Hamburg. Ein Sylter Fotograf und ein Oldenburger Wissenschaftsjournalist laden mit ihrem Buch zu einer Reise durch das Wattenmeer ein.

Aus der Ferne dringt ein Rauschen. Hinter dem Deich muss es sein, das Meer mit seinem Versprechen von Freiheit, Freude – und Respekt. In der ewigen Monotonie von Ebbe und Flut, von Stille und Sturm, ist die Nordsee eine Metapher für das Leben selbst: Ständig ändert sich alles im Spiel von Wind, Wellen und Wolken und im Glanz von Sonne und Mond.

Ein prächtiger, neuer Bildband hat diese wechselvollen Stimmungen, Konturen und Farben eingefangen: „Wunderwelt Wattenmeer. Das Weltnaturerbe neu entdecken“, erschienen bei Delius Klasing in Bielefeld. Der Band ist eine Entdeckungsreise in das weltweit größte zusammenhängende System aus Sand- und Schlickwatten. Seit 2009 gehört das deutsch-niederländische Wattenmeer zum Weltnaturerbe der Unesco.

Wattenmeer-Bilder vom Sylter Fotografen

Zwar gleicht an den Gestaden des Meeres oder auf hoher See kein Augenblick dem anderen. Aber eigentlich ändert sich im Watt – Welterbe hin oder her – seit Millionen von Jahren gar nichts. „So war es immer schon“, dichtete Theodor Storm (1817–1888), der Schriftsteller aus Husum, der „Grauen Stadt am Meer“, in „Meeresstrand“.

Die brillanten Fotos mit Spuren der Ewigkeit stammen vom Sylter Fotografen Martin Stock, die Texte vom Oldenburger Wissenschaftsjournalisten Tim Schröder. „Immer wieder bin ich begeistert vom Gezeitenwechsel des Wattenmeeres: Mal ist es graugrün schimmerndes Meer, mal eine riesige, von Prielen durchzogene Wattlandschaft“, sagt Martin Stock, der in Rantum lebt. „Mit jeder Tide zeichnen Wellen und Gezeiten magische Formen und dynamische Strukturen in den Meeresboden. Eine Landschaft von atemberaubender Schönheit.“

Mit jeder Tide zeichnen Wellen und Gezeiten neue Formen und dynamische Strukturen in den Meeresboden.

### GESTELLTE AUFGABE 1
Schreiben Sie aus dem Auszug über den Wattenmeer-Bildband alles von „Aus der Ferne“ bis hinunter zu „Weltnaturerbe der Unesco.“ wortgetreu nieder.
### GESTELLTE AUFGABE 2
Bei welchem Verlag ist der Bildband laut dem Auszug erschienen?

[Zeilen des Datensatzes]
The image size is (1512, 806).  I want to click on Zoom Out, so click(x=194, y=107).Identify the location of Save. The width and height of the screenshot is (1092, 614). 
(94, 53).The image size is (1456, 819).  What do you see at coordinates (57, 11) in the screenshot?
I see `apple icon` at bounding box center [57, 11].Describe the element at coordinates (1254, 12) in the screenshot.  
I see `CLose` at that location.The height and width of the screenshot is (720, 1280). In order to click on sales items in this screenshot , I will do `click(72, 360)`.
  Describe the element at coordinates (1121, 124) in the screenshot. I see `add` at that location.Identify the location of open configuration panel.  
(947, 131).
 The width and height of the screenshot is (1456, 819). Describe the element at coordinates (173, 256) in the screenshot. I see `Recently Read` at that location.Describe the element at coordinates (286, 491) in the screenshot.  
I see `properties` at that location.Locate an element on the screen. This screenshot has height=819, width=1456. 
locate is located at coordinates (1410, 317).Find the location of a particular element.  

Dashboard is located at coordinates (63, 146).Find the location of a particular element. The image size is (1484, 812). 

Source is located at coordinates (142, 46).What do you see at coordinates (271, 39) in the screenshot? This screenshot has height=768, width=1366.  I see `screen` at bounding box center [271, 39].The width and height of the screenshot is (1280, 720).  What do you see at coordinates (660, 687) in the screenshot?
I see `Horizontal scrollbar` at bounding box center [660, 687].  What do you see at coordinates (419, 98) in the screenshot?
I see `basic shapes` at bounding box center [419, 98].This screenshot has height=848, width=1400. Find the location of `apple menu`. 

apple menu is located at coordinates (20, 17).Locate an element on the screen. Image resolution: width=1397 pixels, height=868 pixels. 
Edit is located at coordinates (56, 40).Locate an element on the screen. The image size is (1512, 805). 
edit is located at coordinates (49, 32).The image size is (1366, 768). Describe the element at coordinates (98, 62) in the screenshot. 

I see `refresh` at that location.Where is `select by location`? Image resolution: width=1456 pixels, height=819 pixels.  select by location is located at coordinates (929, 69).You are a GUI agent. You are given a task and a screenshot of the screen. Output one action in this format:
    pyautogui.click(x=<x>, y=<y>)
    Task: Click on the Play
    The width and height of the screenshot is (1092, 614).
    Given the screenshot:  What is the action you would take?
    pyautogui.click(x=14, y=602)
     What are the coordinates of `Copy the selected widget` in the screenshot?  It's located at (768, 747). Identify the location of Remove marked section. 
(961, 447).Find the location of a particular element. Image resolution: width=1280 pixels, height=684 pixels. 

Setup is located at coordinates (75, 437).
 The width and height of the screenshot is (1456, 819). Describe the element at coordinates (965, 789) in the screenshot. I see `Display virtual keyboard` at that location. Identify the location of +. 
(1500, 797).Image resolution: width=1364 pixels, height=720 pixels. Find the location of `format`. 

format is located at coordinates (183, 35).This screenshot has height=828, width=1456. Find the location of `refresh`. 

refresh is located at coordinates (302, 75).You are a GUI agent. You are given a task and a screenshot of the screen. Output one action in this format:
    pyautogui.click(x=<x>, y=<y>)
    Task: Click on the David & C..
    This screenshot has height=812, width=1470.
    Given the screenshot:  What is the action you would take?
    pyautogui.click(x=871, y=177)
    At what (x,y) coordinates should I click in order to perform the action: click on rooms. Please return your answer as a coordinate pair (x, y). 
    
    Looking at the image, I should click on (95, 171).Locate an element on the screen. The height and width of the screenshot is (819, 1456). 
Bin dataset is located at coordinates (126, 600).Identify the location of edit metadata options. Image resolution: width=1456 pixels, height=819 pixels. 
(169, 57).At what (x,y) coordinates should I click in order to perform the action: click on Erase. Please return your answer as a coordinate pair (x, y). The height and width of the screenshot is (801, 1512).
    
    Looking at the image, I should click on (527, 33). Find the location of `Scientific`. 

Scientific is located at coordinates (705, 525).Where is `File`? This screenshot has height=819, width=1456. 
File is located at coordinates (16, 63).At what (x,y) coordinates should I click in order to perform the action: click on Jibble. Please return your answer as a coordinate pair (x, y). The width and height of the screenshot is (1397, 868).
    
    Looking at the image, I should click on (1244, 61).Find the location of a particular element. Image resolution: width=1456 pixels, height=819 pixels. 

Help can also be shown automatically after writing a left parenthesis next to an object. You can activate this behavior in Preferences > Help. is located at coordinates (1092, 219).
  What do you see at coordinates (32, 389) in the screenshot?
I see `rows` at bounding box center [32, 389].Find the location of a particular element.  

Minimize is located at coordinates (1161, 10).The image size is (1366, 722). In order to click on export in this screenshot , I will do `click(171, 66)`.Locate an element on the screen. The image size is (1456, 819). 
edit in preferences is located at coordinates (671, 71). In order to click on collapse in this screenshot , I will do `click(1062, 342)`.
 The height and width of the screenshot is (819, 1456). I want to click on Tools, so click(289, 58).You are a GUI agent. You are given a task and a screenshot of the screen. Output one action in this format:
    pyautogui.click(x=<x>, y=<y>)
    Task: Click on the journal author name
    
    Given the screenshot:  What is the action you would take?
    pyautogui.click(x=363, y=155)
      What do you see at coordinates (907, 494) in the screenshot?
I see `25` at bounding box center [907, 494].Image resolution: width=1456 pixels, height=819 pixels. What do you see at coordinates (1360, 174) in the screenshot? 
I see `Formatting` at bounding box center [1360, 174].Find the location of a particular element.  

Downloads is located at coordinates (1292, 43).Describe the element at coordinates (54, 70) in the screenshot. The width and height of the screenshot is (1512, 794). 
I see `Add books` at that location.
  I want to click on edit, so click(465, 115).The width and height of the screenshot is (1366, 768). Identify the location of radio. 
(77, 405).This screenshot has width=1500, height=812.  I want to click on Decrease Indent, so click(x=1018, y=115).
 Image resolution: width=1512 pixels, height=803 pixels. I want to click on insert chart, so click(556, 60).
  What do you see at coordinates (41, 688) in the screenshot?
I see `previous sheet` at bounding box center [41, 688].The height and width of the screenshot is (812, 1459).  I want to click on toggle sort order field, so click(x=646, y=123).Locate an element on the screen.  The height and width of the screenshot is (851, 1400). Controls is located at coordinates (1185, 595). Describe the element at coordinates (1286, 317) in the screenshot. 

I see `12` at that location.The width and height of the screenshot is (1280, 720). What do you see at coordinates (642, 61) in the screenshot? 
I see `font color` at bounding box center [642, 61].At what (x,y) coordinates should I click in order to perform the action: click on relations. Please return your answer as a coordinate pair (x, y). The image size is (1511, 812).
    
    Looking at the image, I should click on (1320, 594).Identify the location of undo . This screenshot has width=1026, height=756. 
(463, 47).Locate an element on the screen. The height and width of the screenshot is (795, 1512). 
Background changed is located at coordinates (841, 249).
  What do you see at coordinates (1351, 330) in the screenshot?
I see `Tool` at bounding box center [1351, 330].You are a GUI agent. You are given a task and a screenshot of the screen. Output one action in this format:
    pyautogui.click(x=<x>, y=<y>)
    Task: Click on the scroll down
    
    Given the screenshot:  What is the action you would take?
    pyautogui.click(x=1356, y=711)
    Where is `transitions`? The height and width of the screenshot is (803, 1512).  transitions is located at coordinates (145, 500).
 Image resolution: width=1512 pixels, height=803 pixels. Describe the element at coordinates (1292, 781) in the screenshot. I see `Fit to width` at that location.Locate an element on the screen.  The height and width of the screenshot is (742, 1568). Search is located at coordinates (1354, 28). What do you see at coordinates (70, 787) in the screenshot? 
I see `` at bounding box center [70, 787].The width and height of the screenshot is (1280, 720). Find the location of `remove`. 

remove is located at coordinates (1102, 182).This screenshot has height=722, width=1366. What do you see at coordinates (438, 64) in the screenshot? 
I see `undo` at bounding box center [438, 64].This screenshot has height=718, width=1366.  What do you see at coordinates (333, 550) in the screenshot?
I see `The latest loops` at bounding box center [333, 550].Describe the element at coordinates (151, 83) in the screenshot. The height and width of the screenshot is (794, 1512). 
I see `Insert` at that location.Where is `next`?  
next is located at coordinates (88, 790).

### RICHTIGE LÖSUNG 1
Aus der Ferne dringt ein Rauschen. Hinter dem Deich muss es sein, das Meer mit seinem Versprechen von Freiheit, Freude – und Respekt. In der ewigen Monotonie von Ebbe und Flut, von Stille und Sturm, ist die Nordsee eine Metapher für das Leben selbst: Ständig ändert sich alles im Spiel von Wind, Wellen und Wolken und im Glanz von Sonne und Mond.

Ein prächtiger, neuer Bildband hat diese wechselvollen Stimmungen, Konturen und Farben eingefangen: „Wunderwelt Wattenmeer. Das Weltnaturerbe neu entdecken“, erschienen bei Delius Klasing in Bielefeld. Der Band ist eine Entdeckungsreise in das weltweit größte zusammenhängende System aus Sand- und Schlickwatten. Seit 2009 gehört das deutsch-niederländische Wattenmeer zum Weltnaturerbe der Unesco.

### RICHTIGE LÖSUNG 2
Der Bildband ist bei Delius Klasing in Bielefeld erschienen.